Gnu/coreutils/String-expressions

From Get docs

16.4.1 String expressions

expr supports pattern matching and other string operators. These have higher precedence than both the numeric and relational operators (in the next sections).

string : regex

Perform pattern matching. The arguments are converted to strings and the second is considered to be a (basic, a la GNU grep) regular expression, with a ^ implicitly prepended. The first argument is then matched against this regular expression.

If the match succeeds and regex uses ‘\(’ and ‘\)’, the : expression returns the part of string that matched the subexpression; otherwise, it returns the number of characters matched.

If the match fails, the : operator returns the null string if ‘\(’ and ‘\)’ are used in regex, otherwise 0.

Only the first ‘\( … \)’ pair is relevant to the return value; additional pairs are meaningful only for grouping the regular expression operators.

In the regular expression, \+, \?, and \| are operators which respectively match one or more, zero or one, or separate alternatives. SunOS and other expr’s treat these as regular characters. (POSIX allows either behavior.) See Regular Expression Library in Regex, for details of regular expression syntax. Some examples are in Examples of expr.

match string regex

An alternative way to do pattern matching. This is the same as ‘string : regex’.

substr string position length

Returns the substring of string beginning at position with length at most length. If either position or length is negative, zero, or non-numeric, returns the null string.

index string charset

Returns the first position in string where the first character in charset was found.
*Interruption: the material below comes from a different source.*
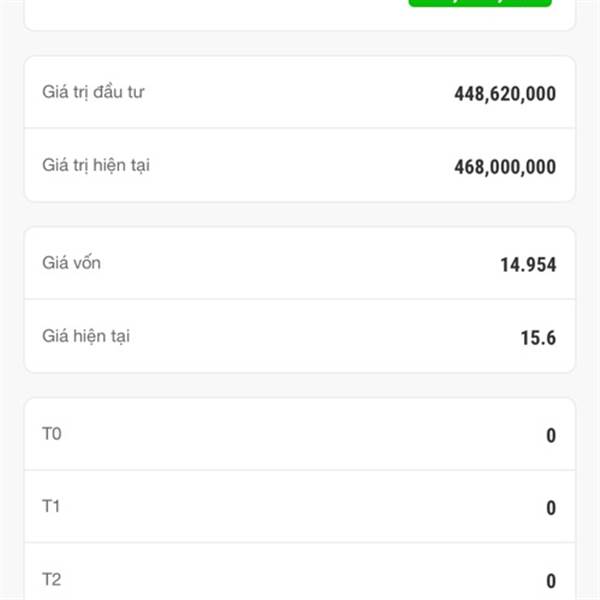Click the 15.6 current price

538,338
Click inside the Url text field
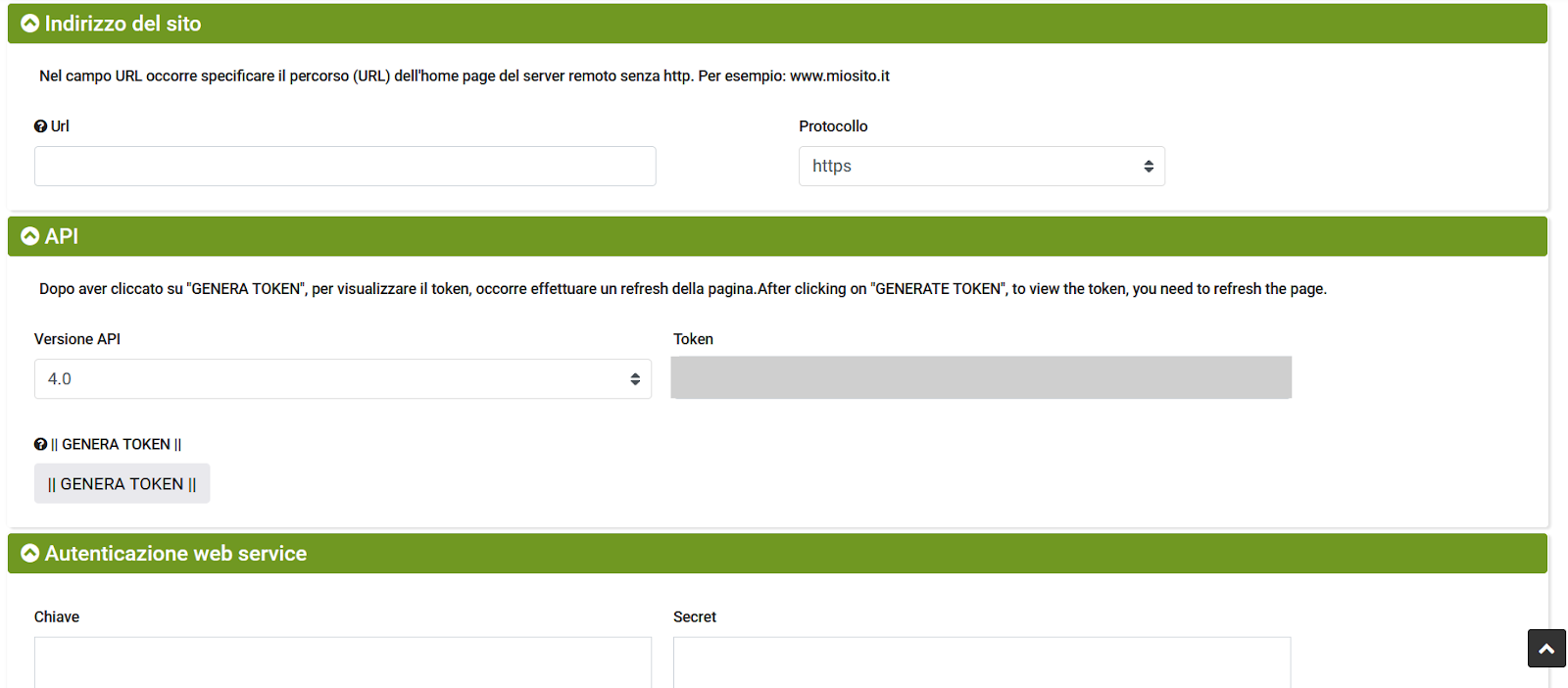This screenshot has width=1568, height=688. [x=345, y=167]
If no character in charset is found in string, return 0.

length string

Returns the length of string.

+ token

Interpret token as a string, even if it is a keyword like match or an operator like /. This makes it possible to test expr length + "$x" or expr + "$x" : '.*/\(.\)' and have it do the right thing even if the value of $x happens to be (for example) / or index. This operator is a GNU extension. Portable shell scripts should use " $token" : ' \(.*\)' instead of + "$token".

To make expr interpret keywords as strings, you must use the quote operator.